This document that I created was mostly for self reference, I wanted to try out the shiny and new Kafka Kraft protocol where you dont need to deploy Zookeeper and Kafka containers themselves are self-sufficient, which simplifies deployment and improves on performance as well.

Before going through with this article, I would highly recommend that you go through the following video to get familiarized with what Kraft is all about, its a very brief and to the point explanation of the topic:


The Setup using docker-compose

Pre-requisites:

  • Machine with sufficient resources for 3 docker containers.
  • Docker and docker-compose setup.
  • Kafka binaries setup on a seperate machine, for performance tests on the cluster.

The docker-compose.yaml needed to setup and some basic configurations are provided at my github repo:
https://github.com/vishalendu/kafka-kraft-cluster-setup

Please go through the readme file to setup the Kafka Kraft cluster.

Disclosure:

I have used a mini-pc having a Ryzen 7 5800H (8-core/16-threads) with 32GB of RAM and 2TB of M.2 NVME SSD with Sequential Read/Write up to 3,500/2,900 MB/s as my testbench. The docker containers deployed share the same SSD for storage (which can be IO limiting). Max network transfer from this machine reached 110 MB/s, so it could also be Network limited.


Some performance tests on producer/consumer

Just to checkout the performance of the consumers and producers I have provided some basic commands in the repository

https://github.com/vishalendu/kafka-kraft-cluster-setup/blob/main/benchmark.md


Just for fun -- compared producer performance with different compression algorithms

Kafka Producer Compression algorithm comparison
You can find the comparison in the compression-comparison.xlsx in the repo.


Summary:

The Kraft protocol is going to be the only option from Kafka 4.0 onwards, so its definitely good to get some hands-on exercise to look at what changed and how the performance characteristics of Kafka have evolved.

The Kraft protocol has improved Kafka performance beyond the point where a small cluster can support millions of partitions, whereas older Zookeeper based implementation had major performance limitations with higher number of partitions.

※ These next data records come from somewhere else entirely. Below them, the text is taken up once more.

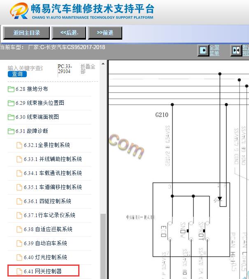
Task: Select 6.38 自适应巡航系统 page
Action: point(48,229)
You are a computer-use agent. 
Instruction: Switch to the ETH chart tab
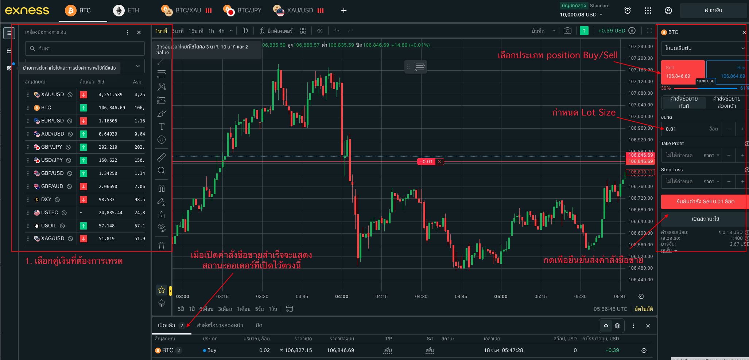click(126, 11)
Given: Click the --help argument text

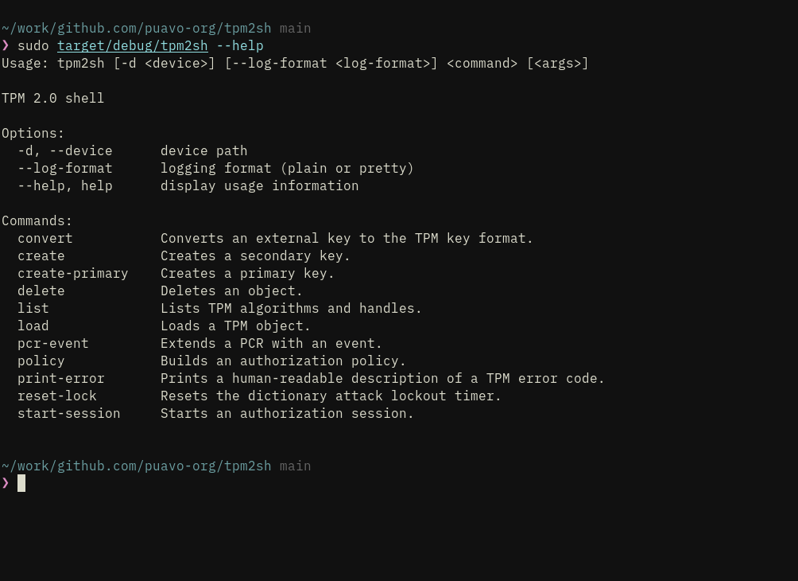Looking at the screenshot, I should tap(240, 46).
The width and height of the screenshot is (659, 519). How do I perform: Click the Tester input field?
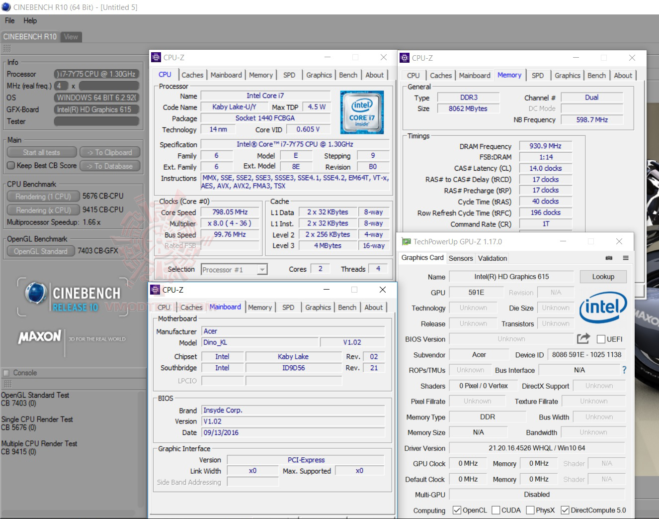coord(96,121)
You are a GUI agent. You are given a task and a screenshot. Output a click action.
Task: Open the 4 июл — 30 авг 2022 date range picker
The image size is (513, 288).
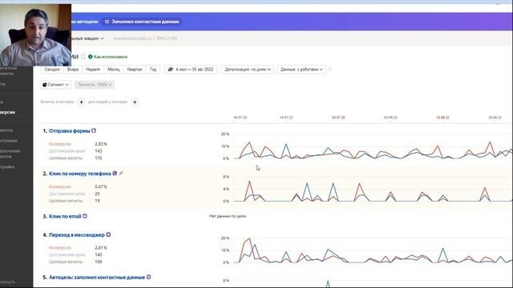pyautogui.click(x=191, y=70)
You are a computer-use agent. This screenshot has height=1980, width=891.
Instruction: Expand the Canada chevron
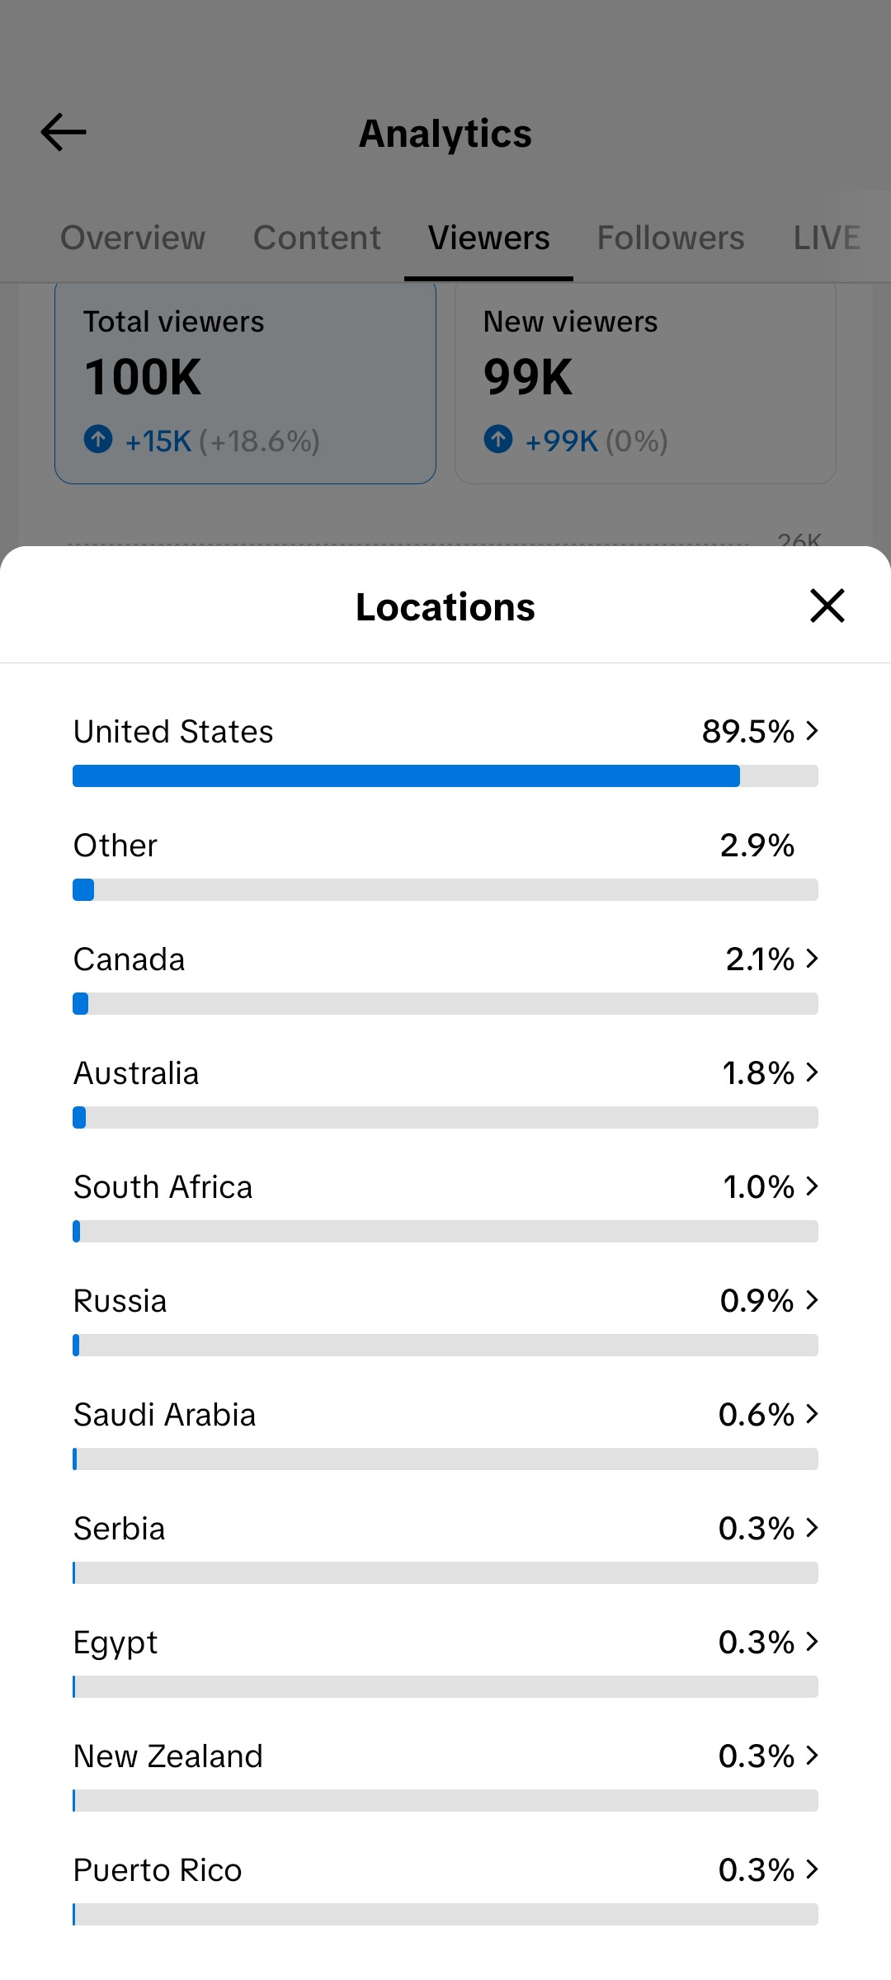coord(812,959)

It was also nice to run some producer compression tests to confirm that 'zstd' is the suitable compression algorithm that gives the most bang for the buck in terms of CPU utilization and the compression ratio.


Things to do:

  • Would like to look at migration to Kafka 3.6 from older versions.
  • Will need to read documentation on consumer/producer properties if any have changed between versions or for Kraft protocol.
  • Need to do some High Availability tests to look at how brokers and controllers are going to handle failures. I expect better recovery performance with Kraft protocol.